An ISG15-Based High-Throughput Screening Assay for Identification and Characterization of SARS-CoV-2 Inhibitors Targeting Papain-like Protease
Subodh Kumar Samrat,
Prashant Kumar,
Yuchen Liu,
Ke Chen,
Hyun Lee,
Zhong Li,
Yin Chen,
Hongmin Li
Affiliations
Subodh Kumar Samrat
Department of Pharmacology and Toxicology, R Ken Coit College of Pharmacy, The University of Arizona, 1703 E Mabel St, Tucson, AZ 85721, USA
Prashant Kumar
Department of Pharmacology and Toxicology, R Ken Coit College of Pharmacy, The University of Arizona, 1703 E Mabel St, Tucson, AZ 85721, USA
Yuchen Liu
Department of Pharmacology and Toxicology, R Ken Coit College of Pharmacy, The University of Arizona, 1703 E Mabel St, Tucson, AZ 85721, USA
Ke Chen
Department of Pharmacology and Toxicology, R Ken Coit College of Pharmacy, The University of Arizona, 1703 E Mabel St, Tucson, AZ 85721, USA
Hyun Lee
Department of Pharmaceutical Sciences, College of Pharmacy and Biophysics Core, Research Resources Center, University of Illinois at Chicago, Chicago, IL 60607, USA
Zhong Li
Department of Pharmacology and Toxicology, R Ken Coit College of Pharmacy, The University of Arizona, 1703 E Mabel St, Tucson, AZ 85721, USA
Yin Chen
Department of Pharmacology and Toxicology, R Ken Coit College of Pharmacy, The University of Arizona, 1703 E Mabel St, Tucson, AZ 85721, USA
Hongmin Li
Department of Pharmacology and Toxicology, R Ken Coit College of Pharmacy, The University of Arizona, 1703 E Mabel St, Tucson, AZ 85721, USA
Emergence of newer variants of SARS-CoV-2 underscores the need for effective antivirals to complement the vaccination program in managing COVID-19. The multi-functional papain-like protease (PLpro) of SARS-CoV-2 is an essential viral protein that not only regulates the viral replication but also modulates the host immune system, making it a promising therapeutic target. To this end, we developed an in vitro interferon stimulating gene 15 (ISG15)-based Förster resonance energy transfer (FRET) assay and screened the National Cancer Institute (NCI) Diversity Set VI compound library, which comprises 1584 small molecules. Subsequently, we assessed the PLpro enzymatic activity in the presence of screened molecules. We identified three potential PLpro inhibitors, namely, NSC338106, 651084, and 679525, with IC50 values in the range from 3.3 to 6.0 µM. These molecules demonstrated in vitro inhibition of the enzyme activity and exhibited antiviral activity against SARS-CoV-2, with EC50 values ranging from 0.4 to 4.6 µM. The molecular docking of all three small molecules to PLpro suggested their specificity towards the enzyme’s active site. Overall, our study contributes promising prospects for further developing potential antivirals to combat SARS-CoV-2 infection.

........

* What this exercise asks
(1) In the PLpro screening abstract, how many small molecules make up the NCI Diversity Set VI compound library?
(2) List every potential PLpro inhibitor that the PLpro screening abstract reports identifying.
None of the stored lines are needed for the work on this page.

(Stored items)
........

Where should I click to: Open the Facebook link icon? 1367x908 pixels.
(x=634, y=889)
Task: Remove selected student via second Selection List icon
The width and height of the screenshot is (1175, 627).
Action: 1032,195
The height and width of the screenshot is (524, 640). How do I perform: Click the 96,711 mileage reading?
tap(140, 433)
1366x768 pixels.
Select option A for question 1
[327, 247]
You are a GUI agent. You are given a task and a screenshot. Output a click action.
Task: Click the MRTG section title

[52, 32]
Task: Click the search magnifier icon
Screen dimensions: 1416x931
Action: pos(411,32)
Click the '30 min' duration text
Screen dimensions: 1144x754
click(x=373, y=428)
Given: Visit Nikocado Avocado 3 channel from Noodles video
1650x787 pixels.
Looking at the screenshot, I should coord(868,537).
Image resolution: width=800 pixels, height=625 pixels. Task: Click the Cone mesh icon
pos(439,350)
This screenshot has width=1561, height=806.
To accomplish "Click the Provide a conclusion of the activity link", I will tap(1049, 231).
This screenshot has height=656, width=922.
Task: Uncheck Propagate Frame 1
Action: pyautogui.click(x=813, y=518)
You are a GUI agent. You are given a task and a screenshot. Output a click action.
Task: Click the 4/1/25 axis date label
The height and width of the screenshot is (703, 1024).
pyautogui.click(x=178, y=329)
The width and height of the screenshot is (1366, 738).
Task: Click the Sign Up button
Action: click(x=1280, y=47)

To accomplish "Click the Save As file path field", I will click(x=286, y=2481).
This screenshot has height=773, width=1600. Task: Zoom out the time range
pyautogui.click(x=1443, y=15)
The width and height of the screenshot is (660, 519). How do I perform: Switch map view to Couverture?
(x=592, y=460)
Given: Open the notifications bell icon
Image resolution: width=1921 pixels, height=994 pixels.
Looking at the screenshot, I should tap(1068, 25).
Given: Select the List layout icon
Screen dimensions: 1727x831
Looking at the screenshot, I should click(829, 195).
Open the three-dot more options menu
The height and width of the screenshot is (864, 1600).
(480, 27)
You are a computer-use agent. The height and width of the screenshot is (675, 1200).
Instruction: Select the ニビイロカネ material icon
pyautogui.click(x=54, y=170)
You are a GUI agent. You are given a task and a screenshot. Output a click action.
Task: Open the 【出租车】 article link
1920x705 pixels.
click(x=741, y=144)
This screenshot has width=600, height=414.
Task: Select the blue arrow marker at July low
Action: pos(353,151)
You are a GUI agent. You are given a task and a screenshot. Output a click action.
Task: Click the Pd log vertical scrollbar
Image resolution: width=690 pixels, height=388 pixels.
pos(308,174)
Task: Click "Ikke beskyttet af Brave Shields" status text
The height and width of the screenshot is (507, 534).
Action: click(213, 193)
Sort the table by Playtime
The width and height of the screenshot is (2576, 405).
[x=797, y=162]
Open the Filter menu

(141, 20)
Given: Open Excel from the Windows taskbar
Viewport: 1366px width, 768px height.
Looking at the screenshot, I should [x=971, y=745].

........

* Results by task
(1) 1584

(2) NSC338106, 651084, and 679525